Reformas como a da Previdência são necessárias
Laura Carvalho e eu temos debatido diversos aspectos da reforma da Previdência. Em sua resposta na quinta-feira (23), ocorreram três avanços. A fila andou.
Primeiro, percebeu que não faz sentido empregar a expectativa de vida ao nascer para discutir o tema.
Segundo, notou que as aposentadorias por tempo de contribuição ocorrem no espaço urbano, com benefício maior do que o salário mínimo.
Terceiro, desistiu de argumentar que o excessivo gasto previdenciário do Estado brasileiro —algo que está conosco há décadas— seja consequência de crise econômica, algo conjuntural.
Persistem dois erros factuais. Primeiro, não é verdade que a lei 13.183, de 2015, tenha atacado o problema das aposentadorias precoces. Na verdade, a lei que estabeleceu o critério da soma de idade com anos de contribuição de 85 anos para mulheres e 95 aos para homens agravou o problema.
Continua a haver a aposentadoria precoce —significativamente antes dos 60 anos— com benefício ainda maior. Com a nova regra, por exemplo, uma mulher pode aposentar-se aos 55 anos se comprovar 30 anos de contribuição com aposentadoria integral. Na regra antiga, o fator previdenciário garantia somente 70% do benefício.
Na OCDE, a taxa de reposição agregada —razão entre benefício previdenciário e renda ativa— é de 57% e não se aposenta antes dos 60 anos.
O segundo erro factual de Laura é que a "expectativa de duração da aposentadoria é de 13,4 anos no Brasil e chega a 17,6 anos na média dos países da OCDE". De fato, esse dado consta no relatório "Pensions at Glance 2015", da OCDE, tabela 7.10 à página 165, mas é um dado referente à efetiva saída do mercado de trabalho, e não de recebimento do beneficio (há muitas pessoas que se aposentam e continuam trabalhando). Para o debate em tela, o que importa é o momento em que o benefício é requerido.
Por exemplo, a idade média de aposentadoria, isto é, de requerimento do benefício, de uma mulher por tempo de contribuição em 2016 foi de 53 anos. A duração esperada do benefício, pela expectativa de sobrevida, será de 30 anos, e não 13.
Não há dados oficiais de expectativa de sobrevida com abertura rural e urbana. Segundo a dissertação de mestrado de Márcia Caldas de Castro, de 1997, "Entradas e saídas no sistema previdenciário brasileiro: uma aplicação de tábuas de mortalidade", a sobrevida aos 60 anos no campo era, nos anos 1990, igual à do meio urbano, por volta de 25 anos.

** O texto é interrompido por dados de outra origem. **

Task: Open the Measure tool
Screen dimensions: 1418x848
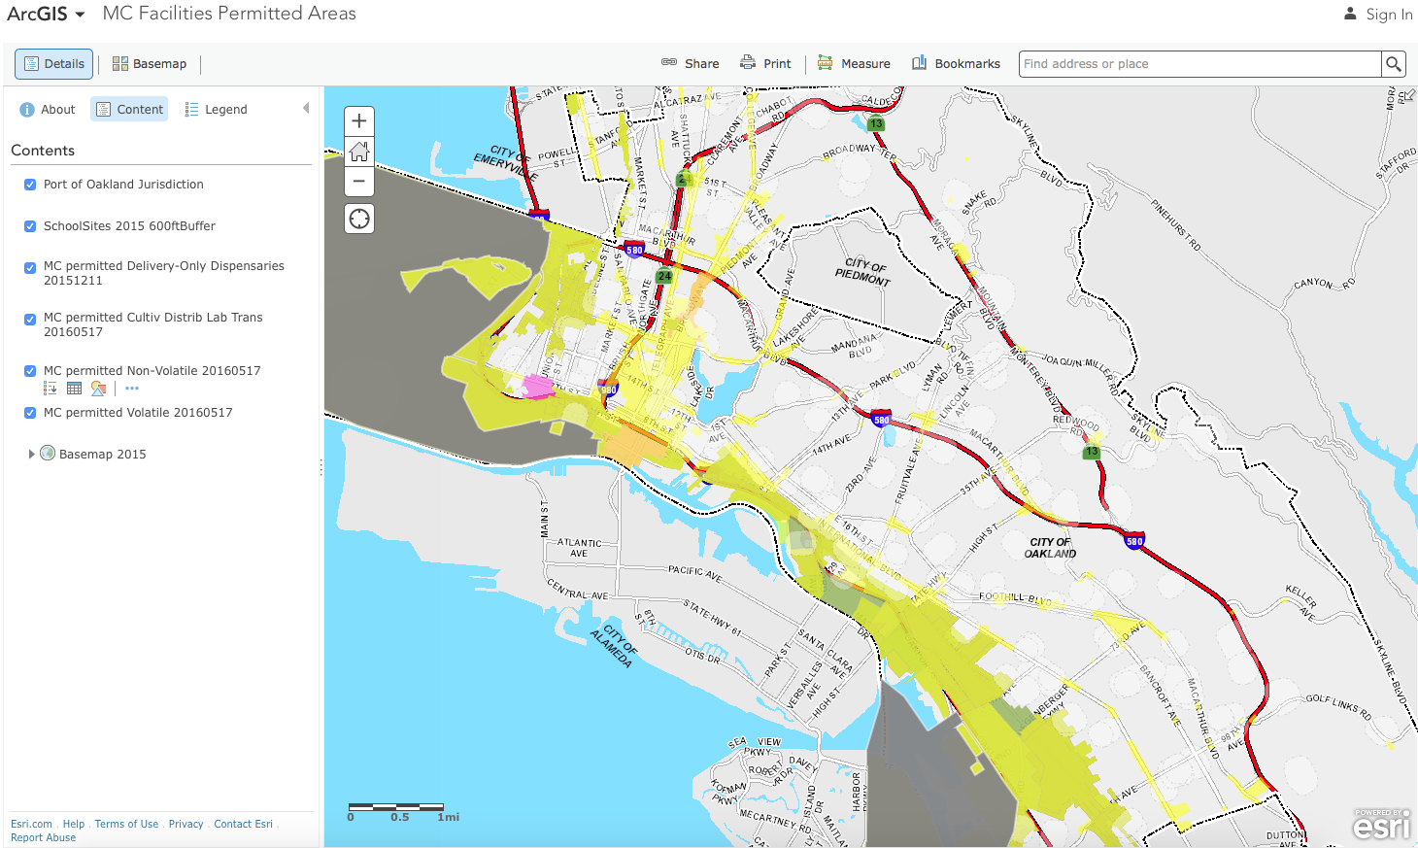Action: (854, 63)
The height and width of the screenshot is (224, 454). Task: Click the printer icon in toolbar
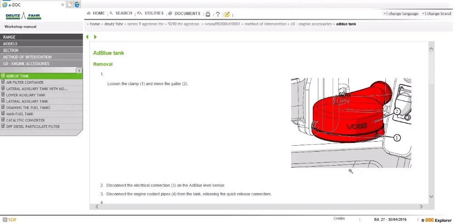[207, 14]
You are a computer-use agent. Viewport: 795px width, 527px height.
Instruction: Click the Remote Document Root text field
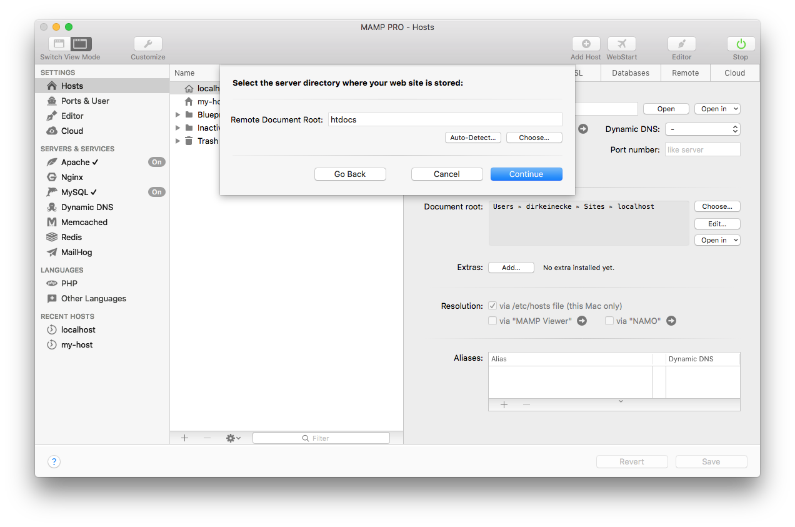click(444, 119)
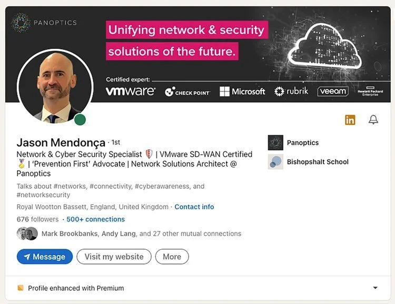This screenshot has width=395, height=304.
Task: Expand the Profile enhanced with Premium section
Action: (375, 288)
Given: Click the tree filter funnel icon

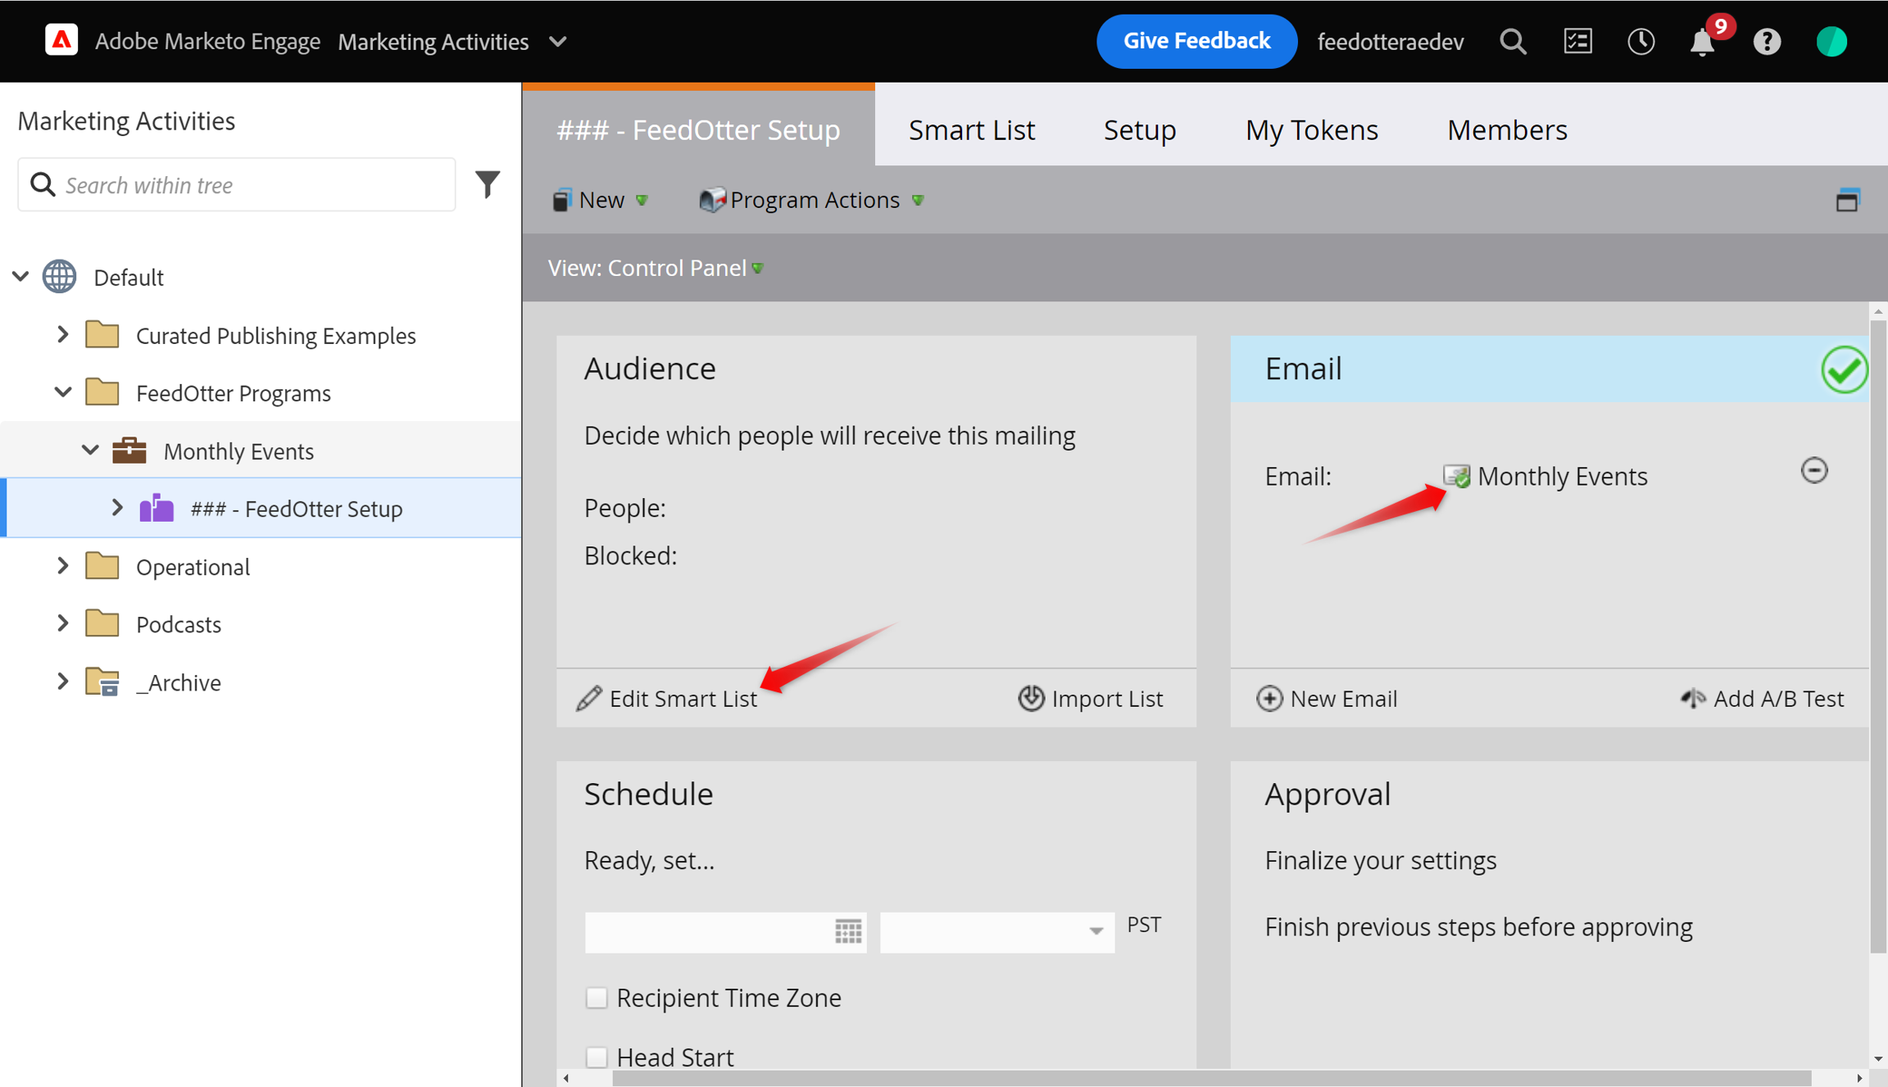Looking at the screenshot, I should (488, 184).
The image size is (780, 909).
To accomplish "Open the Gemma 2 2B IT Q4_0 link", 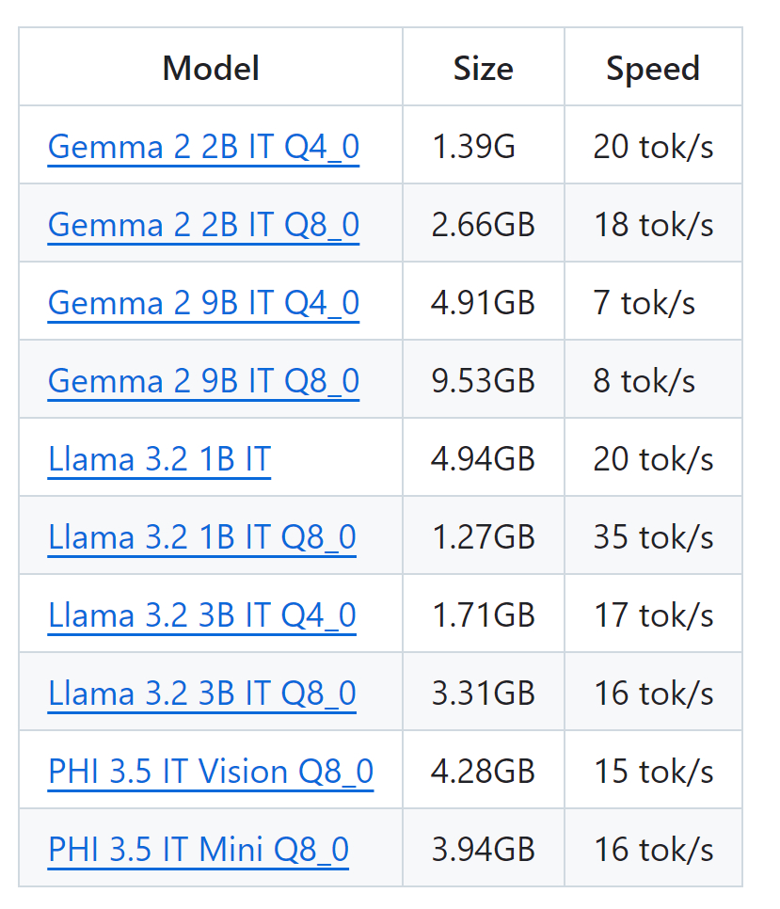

A necessidade da reforma é que o montante do gasto, 13% do PIB, é absolutamente fora de padrão para economias com taxa de de pendência de 13%. Adicionalmente, a dinâmica demográfica levará esse gasto para valores superiores a 20% do PIB. É necessário que a taxa de crescimento do gasto primário da União passe a ser igual à taxa de crescimento da economia. A reforma é um dos instrumentos importantes para estabilizar o gasto primário da União como proporção do produto da economia.
Penso que a discordância que há entre mim e Laura é que eu vejo ligação entre crescimento permanente do gasto primário do Estado acima do crescimento do PIB —tem sido assim nos últimos 25 anos— e baixa poupança, taxa de juros reais elevadas, pressão inflacionária constante e baixo crescimento. Enquanto Laura não enxerga essa ligação.
Laura é mais feliz do que eu.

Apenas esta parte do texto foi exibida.